Last year was extraordinary; no one could have expected what hapenned. Without doubt, it has been a time of worry and sadness and a year we will never forget. However, the wonderful thing about animals is that they have no idea whether it’s Covid or Christmas, and for that we have been most grateful. As long as they have grass, hay, carrots, and water our alpacas are happy!
2020 was a year of change for our alpacas as our herd of eight grew to ten and we had the excitement of seeing the birth of two boy cria. The alpaca birthing process is called ‘unpacking’. The word cria means ‘create’ in Spanish. Also, while mentioning Spanish translations of alpaca names, the females are called ‘hembra’ and the males, ‘macho’.
Naturally, we had read up on what to expect and received lots of fantastic advice from the breeder, Spring Farm alpacas.
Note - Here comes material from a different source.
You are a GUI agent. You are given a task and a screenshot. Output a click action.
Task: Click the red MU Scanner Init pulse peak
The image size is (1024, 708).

Perhaps the easiest bit of advice was from one of the books I read which said all you need is binoculars and some rope. The binoculars are to watch the birth from a distance and the rope to tie your hands, so you don’t interfere! As mostly, alpacas know what to do and will just get on with it. Afterall, they manage in the wilds of South America without any help.
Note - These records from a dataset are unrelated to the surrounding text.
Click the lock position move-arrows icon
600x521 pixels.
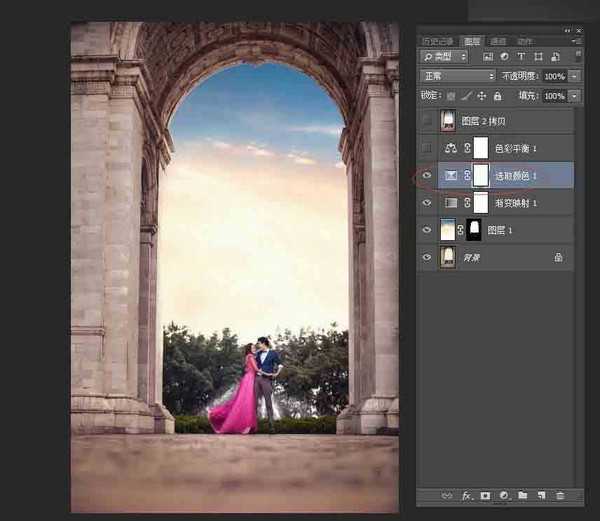pos(482,96)
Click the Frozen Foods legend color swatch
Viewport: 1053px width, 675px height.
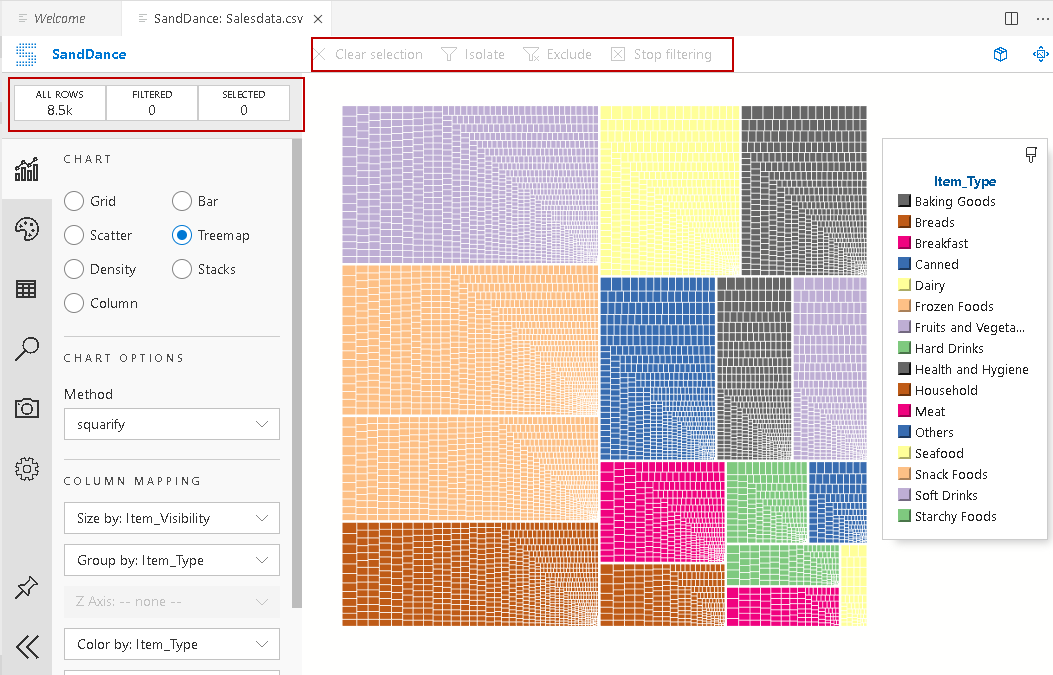[904, 306]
Alpacas instinctively unpack their cria from late morning to early afternoon which enables the newborn to dry off, then learn to stand and suckle before the daytime temperature drops. Pollyanna was our first to unpack her cria and she was perfect in her timing. An alpaca pregnancy lasts 11 – 12 months. We had her due date as 12 May and exactly on that date at 11am under our large Oak tree in the field she began to unpack her gorgeous copper-brown fleeced suri cria who we named Bosky. It was magical to watch. The late morning sun shone down on Pollyanna as she easily pushed out little Bosky who then rolled in the dust to help remove his sack. She allowed us to watch and was fine with me helping to dry him off and dip his umbilical cord in iodine. I know, I didn’t tie my hands or stay back with binoculars!
The birthing process only took about 20 – 30 minutes. Then it took about 2 hours for Bosky to figure out how to stand up after lots of cute wobbly attempts. Within 3 hours he was feeding from his mum, with her making lovely cooing noises to encourage him. It was a magical to watch mum and baby bonding and feeding.
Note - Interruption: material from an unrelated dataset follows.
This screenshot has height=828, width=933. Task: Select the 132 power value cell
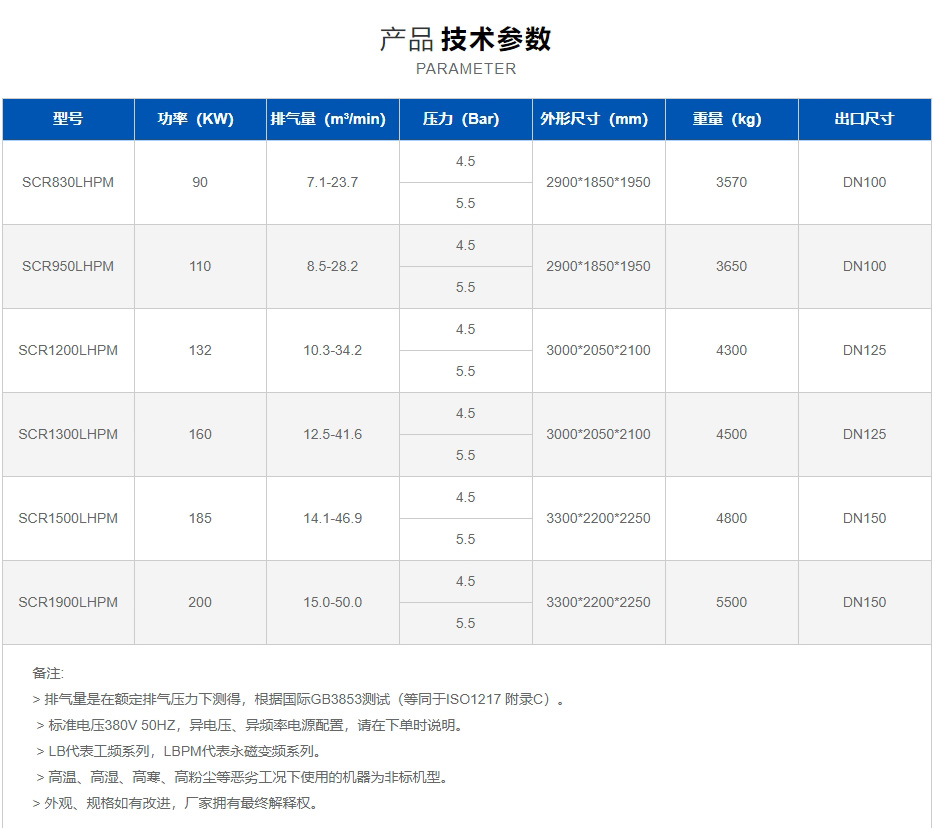coord(200,351)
Priscilla, our black huacaya, took a different approach. Her cria arrived two days before the due date and she managed to slip him out while I was in the house. I had only left the field for one hour after their breakfast and looked out of our window to check on her only to see all the alpacas crowding round a little black fluffy thing that was already up and wobbling around. We missed the whole unpacking process! Treacle slipped out happily into the world on 2 July.
The other new experience for us and our alpacas was starting Afternoon Teas with Alpacas, we started our new Covid venture as B&B was just too difficult. When lockdown lifted and throughout the summer, more than 200 people visited us to meet our alpacas and feed them carrots which they loved. But more on that in another blog!
The next unpacking excitement will be in the summer of 2021 when hopefully Pollyanna and Suzette with provide us with two more gorgeous cria.